Une première visite permet de repérer des signaux, pas de produire un devis. Pour décider, l’acquéreur doit distinguer les travaux nécessaires, les améliorations de confort et les choix esthétiques.
Commencer par les postes à risque
Toiture, humidité, fissures, drainage, chauffage, électricité et canalisations peuvent peser davantage que les finitions visibles. L’âge seul ne suffit pas : l’entretien, la qualité d’origine et les transformations antérieures doivent être documentés.
Faire intervenir les bons professionnels
Un architecte, un ingénieur ou une entreprise apporte un regard ciblé selon le problème. Pour un bien à rénover, une visite technique et des devis par lots réduisent l’incertitude. Les autorisations communales et les contraintes patrimoniales doivent également être vérifiées.

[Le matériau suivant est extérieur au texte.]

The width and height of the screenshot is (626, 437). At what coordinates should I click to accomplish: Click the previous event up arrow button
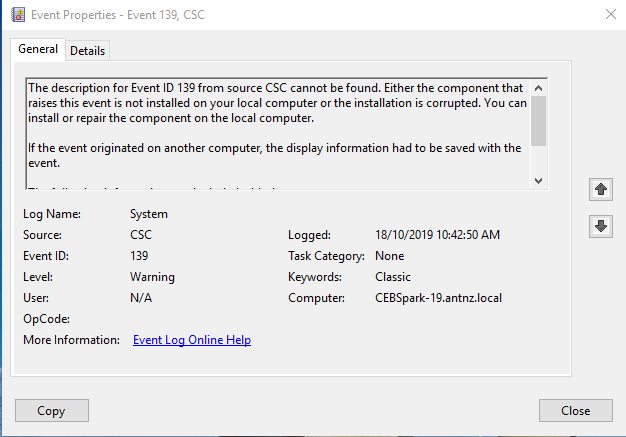(x=600, y=189)
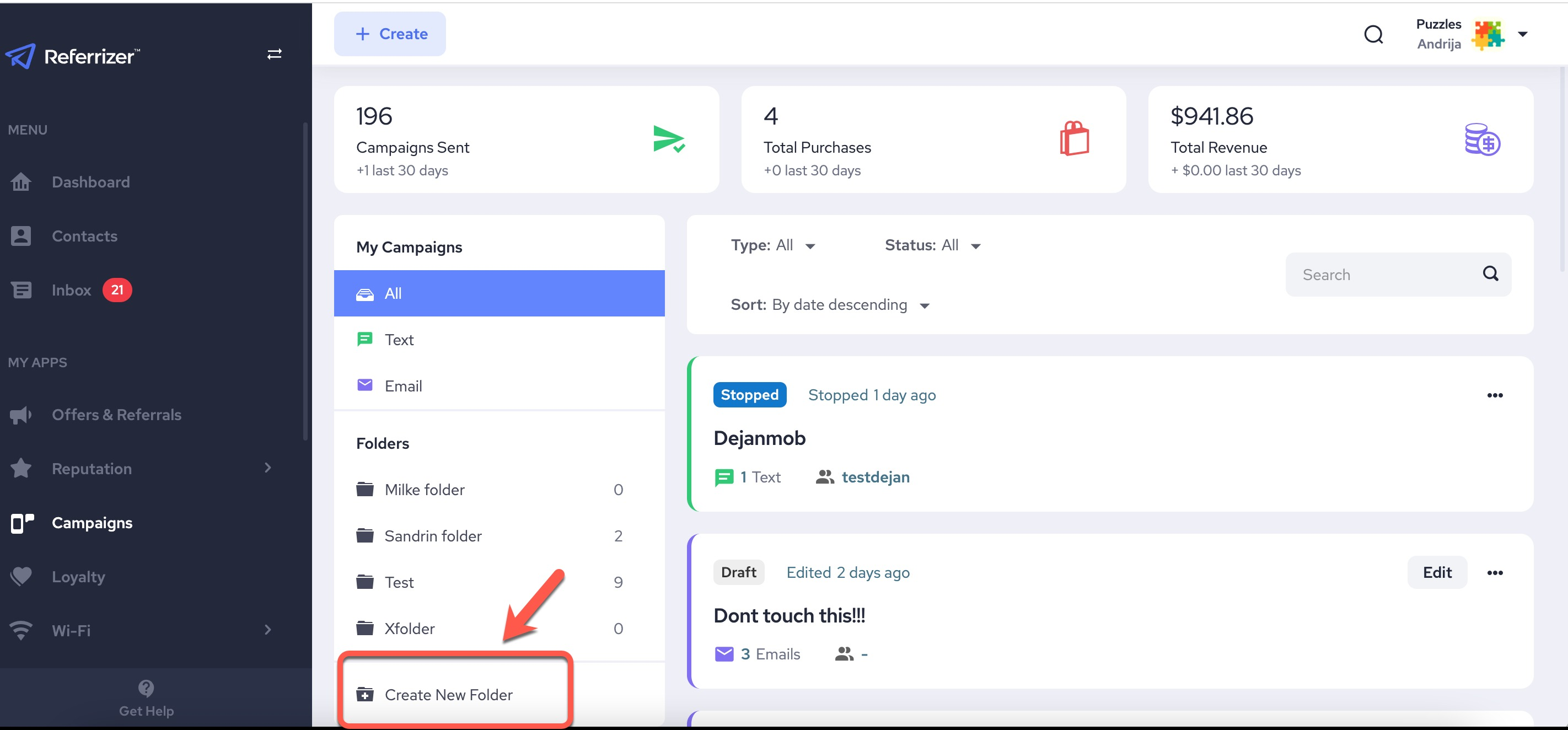Click Create New Folder button
The height and width of the screenshot is (730, 1568).
(x=448, y=694)
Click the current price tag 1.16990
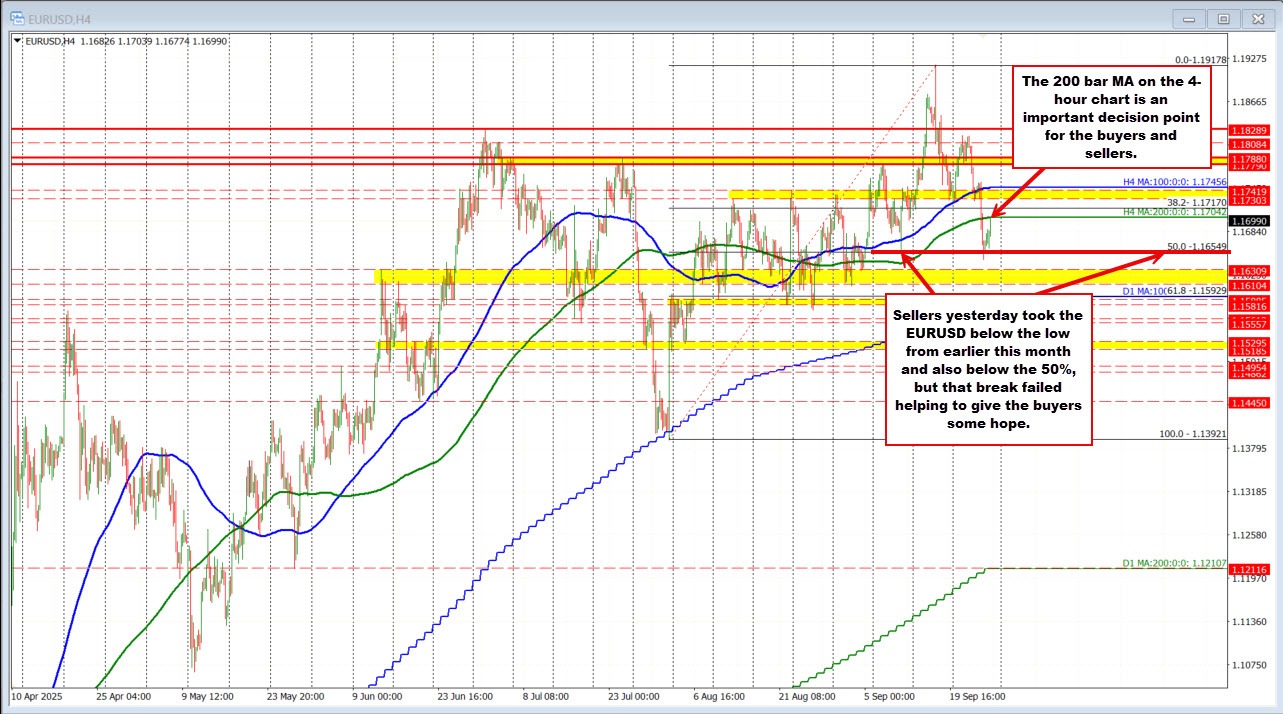The height and width of the screenshot is (714, 1283). (1250, 219)
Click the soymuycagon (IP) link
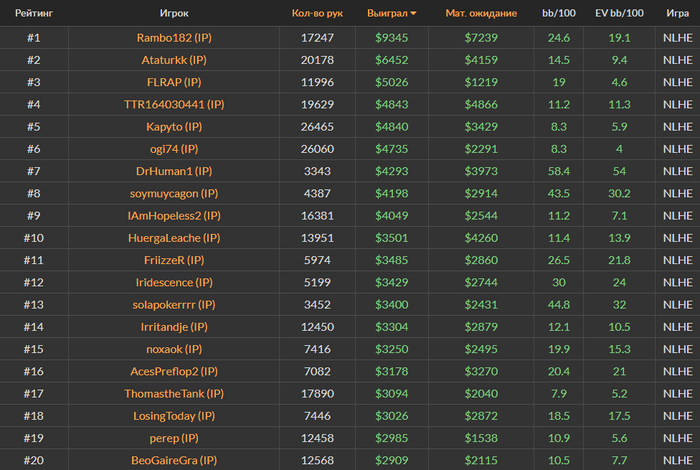 tap(174, 193)
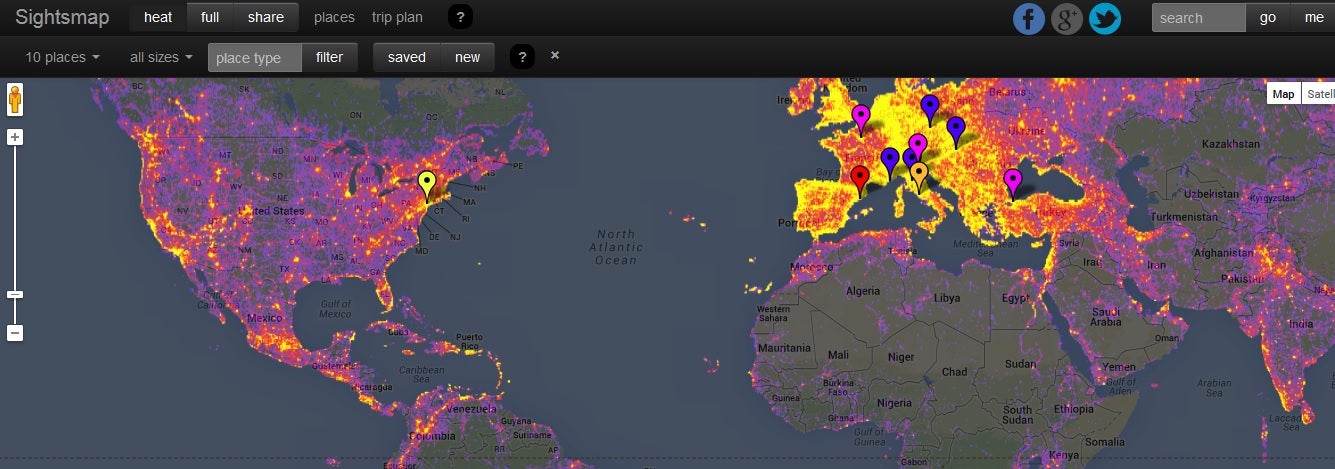Click the go search button
1335x469 pixels.
(x=1267, y=17)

Priorisez la structure, l’enveloppe, les installations et les obligations; ajoutez ensuite les finitions et une réserve pour les découvertes de chantier.
Construire trois niveaux de budget
Le budget minimal rend le bien habitable et sûr; le budget cible réalise le projet souhaité; le budget prudent ajoute les imprévus. Cette présentation aide la banque à comprendre l’opération et permet de mesurer si le prix laisse une marge suffisante.
Relier les travaux à l’offre
Le coût des travaux ne se soustrait pas automatiquement du prix demandé : le marché peut déjà les avoir intégrés. Il faut comparer le coût total du projet avec des biens rénovés comparables, puis formuler une offre d’achat solide tenant compte du risque et du potentiel.